This is the first time I've tried actually drawing a comic for Irregular Webcomic!. I can, in fact, draw better than this if I put my mind to it, but not up to the standard of mainstream comics.
I learnt that I don't have the slightest idea how people go about preparing a drawn strip for a webcomic. I didn't know what sort of paper to use, what sort of pencils or pens, what size to draw at, what sort of post-scan processing to use on the image... In the end, I just got a piece of bog-standard photocopier paper and drew on it with a black felt-tip pen.
I know cartoonists usually (if not always) draw in pencil so they can erase mistakes and construction lines. But I've always taken the approach with my cartoons that the ability to erase mistakes means you make mistakes. I've been drawing cartoons since I was about 10 years old - I love comics, that's why I make a comic! - and I've always drawn them directly in ink. Unfortunately, nearly all of those old comics are lost to the ravages of time, moving house, spring cleaning, and so on.
Maybe it's for the better. I'd be tempted to scan them all and you'd have to look at them.

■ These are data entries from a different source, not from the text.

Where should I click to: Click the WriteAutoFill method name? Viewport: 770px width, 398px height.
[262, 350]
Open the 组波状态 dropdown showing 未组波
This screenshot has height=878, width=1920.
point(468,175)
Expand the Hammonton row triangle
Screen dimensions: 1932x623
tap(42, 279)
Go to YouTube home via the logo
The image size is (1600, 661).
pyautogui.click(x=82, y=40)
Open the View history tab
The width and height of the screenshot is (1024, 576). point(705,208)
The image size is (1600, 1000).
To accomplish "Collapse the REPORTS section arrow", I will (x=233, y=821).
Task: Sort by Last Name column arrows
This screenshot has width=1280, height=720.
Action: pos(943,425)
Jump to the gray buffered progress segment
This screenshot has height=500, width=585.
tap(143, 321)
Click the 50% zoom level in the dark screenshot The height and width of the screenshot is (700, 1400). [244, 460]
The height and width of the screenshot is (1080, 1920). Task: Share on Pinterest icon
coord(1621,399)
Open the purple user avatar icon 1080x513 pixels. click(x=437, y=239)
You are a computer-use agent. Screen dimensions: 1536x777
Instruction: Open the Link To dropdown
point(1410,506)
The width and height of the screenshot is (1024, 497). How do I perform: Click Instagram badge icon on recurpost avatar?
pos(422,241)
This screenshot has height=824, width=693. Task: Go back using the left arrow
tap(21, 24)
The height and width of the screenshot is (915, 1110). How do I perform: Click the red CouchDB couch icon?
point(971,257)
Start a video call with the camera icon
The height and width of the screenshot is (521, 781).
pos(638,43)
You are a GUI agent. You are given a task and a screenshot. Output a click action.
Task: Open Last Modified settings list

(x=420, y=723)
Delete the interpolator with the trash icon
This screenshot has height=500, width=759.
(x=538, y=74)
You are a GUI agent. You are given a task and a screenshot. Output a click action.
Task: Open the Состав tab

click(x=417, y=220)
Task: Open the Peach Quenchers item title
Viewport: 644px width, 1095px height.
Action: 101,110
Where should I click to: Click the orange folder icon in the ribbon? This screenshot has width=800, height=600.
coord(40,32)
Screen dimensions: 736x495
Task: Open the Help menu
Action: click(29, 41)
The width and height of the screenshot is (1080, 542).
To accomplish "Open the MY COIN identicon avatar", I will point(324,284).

Here are the first three pages of a parody of Raiders of the Lost Ark which I started, but never got beyond three pages of.
As you can see, even at a very early stage I wanted to do something with this 1930s action adventure genre. This desire would later be realised with Monty Jones, of course.
Also, coincidentally, just a couple of days before writing this rerun annotation, I bought myself a copy of Drawing Comics Lab by Robyn Chapman. I've never had much luck with "how to draw" books, but this one has some cool exercises in it which caught my imagination while flipping through it in the book shop. I'll keep you posted on how I go with my glacially slowly evolving drawing style.